As the volume and variety of data continue to increase, organizations are realizing the need for a more efficient way to manage enterprise data. An enterprise data warehouse (EDW) is designed to collect data from enterprise applications – data that follows an enterprise data model. On the other hand, a data lake collects and stores information in its native format without the need to process it. Retaining the data in its native format makes it faster and easier to analyze the data.

Some organizations store only a few types of data, so traditional data warehouses serve the purpose. Other organizations collect data from multiple sources making it necessary to store their data in a data lake. There are many benefits to deploying data lakes as they typically have very few regulatory functions, meaning that all types of structured and unstructured data can be stored. However, successful data lakes require data and analytics leaders to follow certain best practices:

1. Identify the Business Problem

Many organizations fail to implement a data lake as they haven’t identified a clear business case for it. Organizations that begin by identifying a business problem for their data, and stay focused on finding a solution, are more likely to be effective. One of the common drivers for a data lake is that existing systems can no longer keep up.

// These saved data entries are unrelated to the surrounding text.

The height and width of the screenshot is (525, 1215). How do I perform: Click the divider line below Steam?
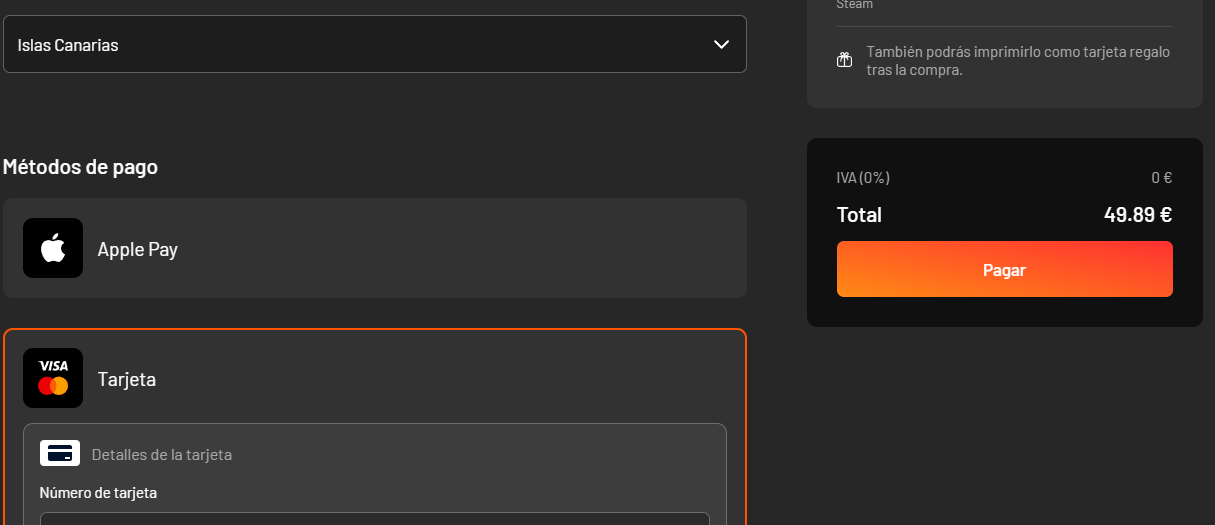point(1004,26)
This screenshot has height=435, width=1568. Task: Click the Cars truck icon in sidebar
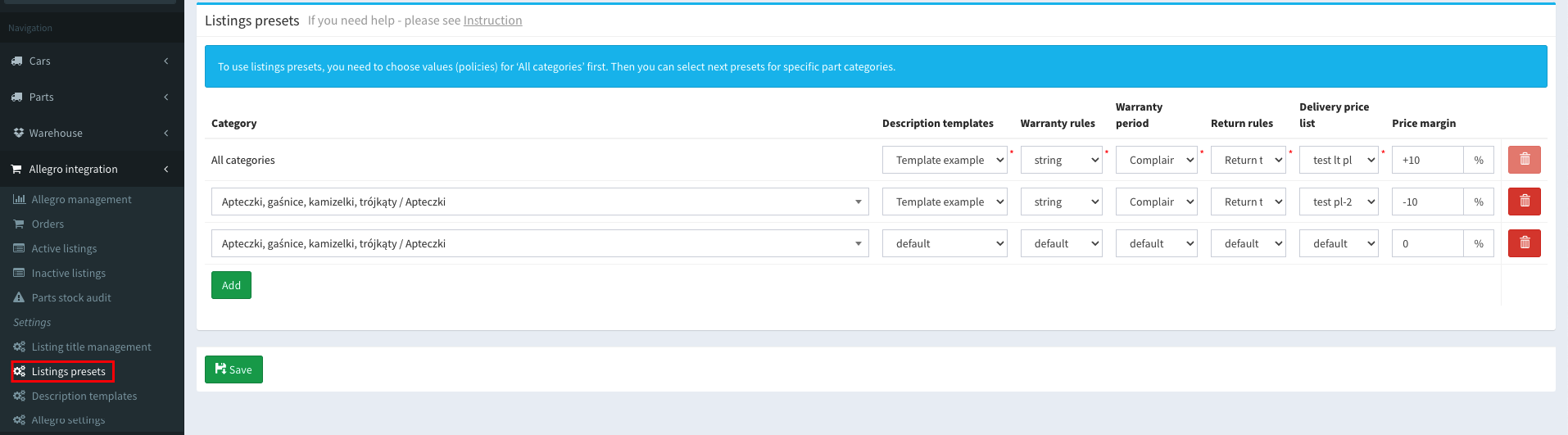pyautogui.click(x=17, y=61)
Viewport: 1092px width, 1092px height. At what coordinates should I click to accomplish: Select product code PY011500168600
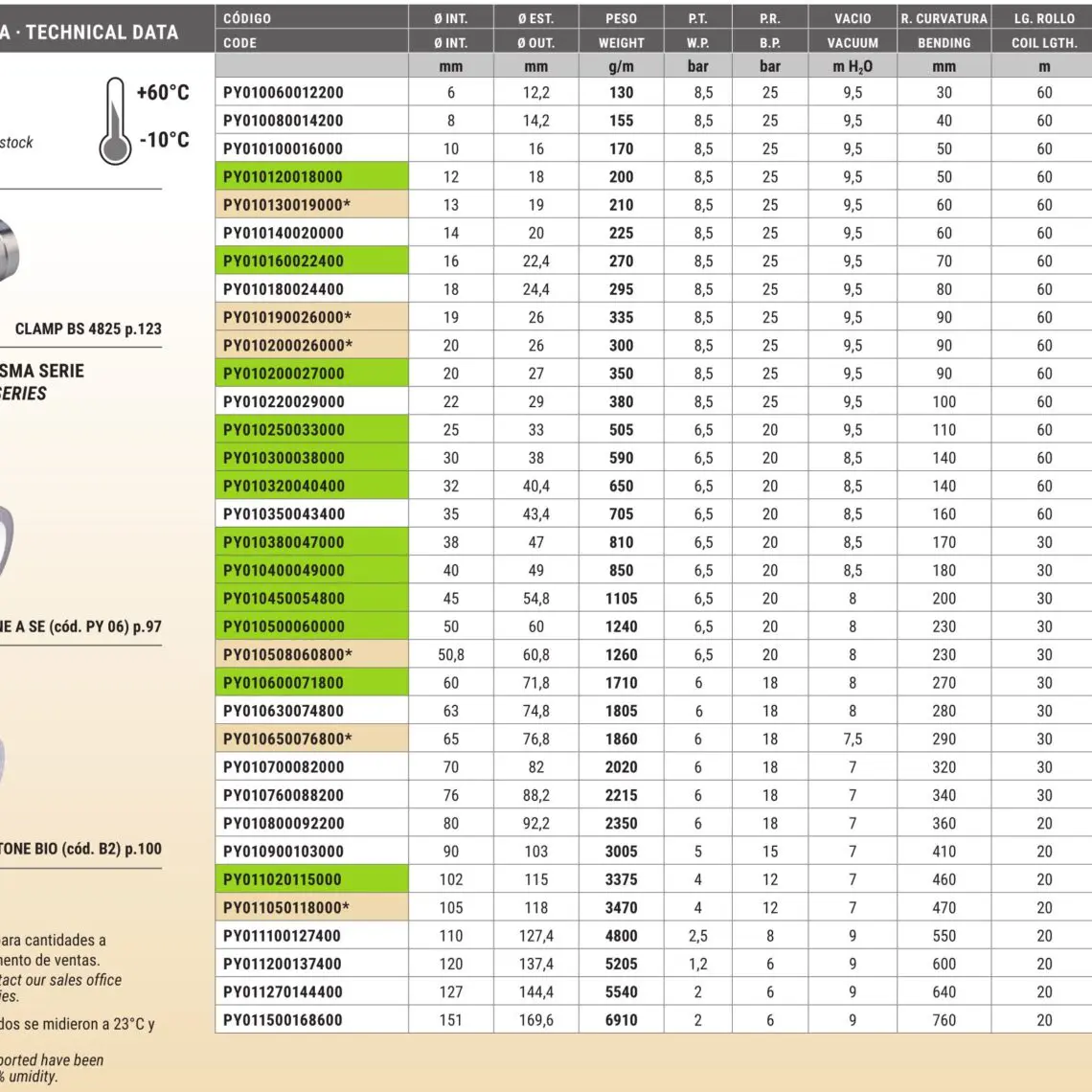click(x=283, y=1020)
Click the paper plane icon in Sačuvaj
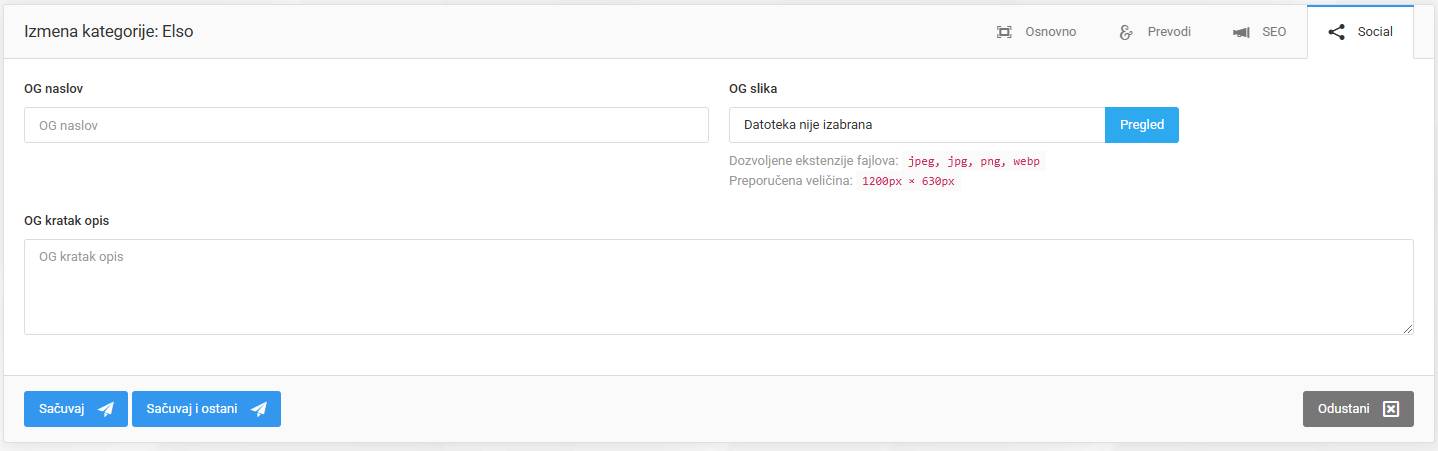Screen dimensions: 1438x451 pos(106,409)
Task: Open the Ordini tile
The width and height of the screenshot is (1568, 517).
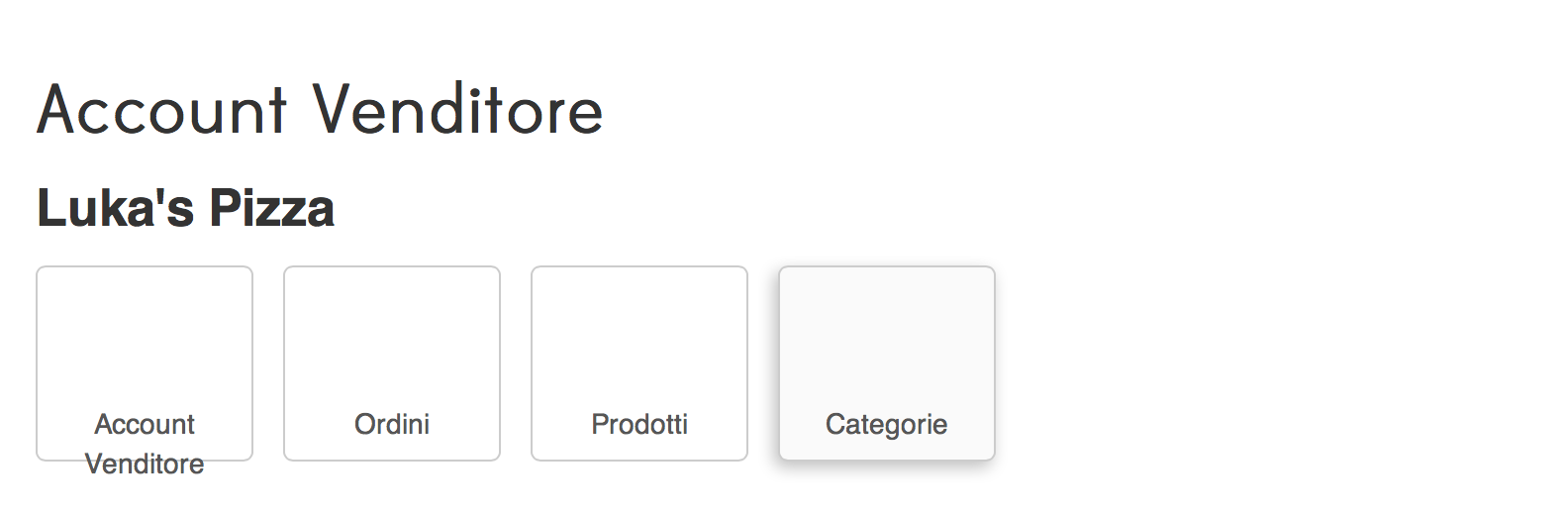Action: tap(392, 363)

As the volume and variety of data continue to grow, businesses find it challenging to store, manage, and process the data at the speed required for timely action. Therefore, it is important to understand the value of solving the business problem and quantifying the potential benefits of deploying a data lake.

2. Find the Right Resources

Data lake implementations are a company-wide, strategic priority involving individuals from different departments, not just the IT team. It is important to have the right people and team in place for the implementation. Companies often don’t fully understand how many resources it takes to build a data lake, because it’s all new to them. Don’t fall into the trap of building everything yourself. Assess whether your team has the experience and if it doesn’t, there are other options – training your existing team, hiring the people you need, or outsourcing the implementation to experts.

3. Upgrade Your Data Architecture

Data lakes seldom exist in siloes. They are often integral parts of a larger data architecture or multiplatform ecosystem. A data lake can also extend traditional applications – including ERP, financials, content management, and more. A data lake can be a modernization strategy that extends the life and functionality of an existing application or data environment.

4. Cleanse Your Data

Data cleansing improves the data quality and utility by identifying and correcting errors before the data is moved to the data lake. Manual data cleansing may not be possible, depending on the amount of data and number of data sources but there are data cleansing tools that can automate a part of the process. Both manual and automatic data cleansing involve a series of steps – correcting any mismatches, recreating missing data wherever possible, reordering rows and columns, ensuring that data is in the same format as the destination, and deleting duplicate records.

5. Secure Your Data Lake

You need to ensure that your data is actively and securely managed. Some companies face security issues because they misconfigure permissions and make their data easily accessible. There are many tools and technologies that can help with security and governance. You must also evaluate your vendors’ security measures like access permissions and encryption. At a minimum, you need the following capabilities to ensure that your data lake is secure:

  • User authentication
  • User authorization
  • Data in motion encryption
  • Data at rest encryption

6. Enable Self-Service Data Access

Data quality is critical but delivering that information in a timely manner to analysts, data scientists, and executives is equally important. Nowadays, both business and technical users expect self-service access to data with the ability for data exploration, preparation, analytics, and visualization. Your data lake should be able to deliver information ad hoc, and on-the-go to all business functions – finance, marketing, sales, product development, or customer service teams.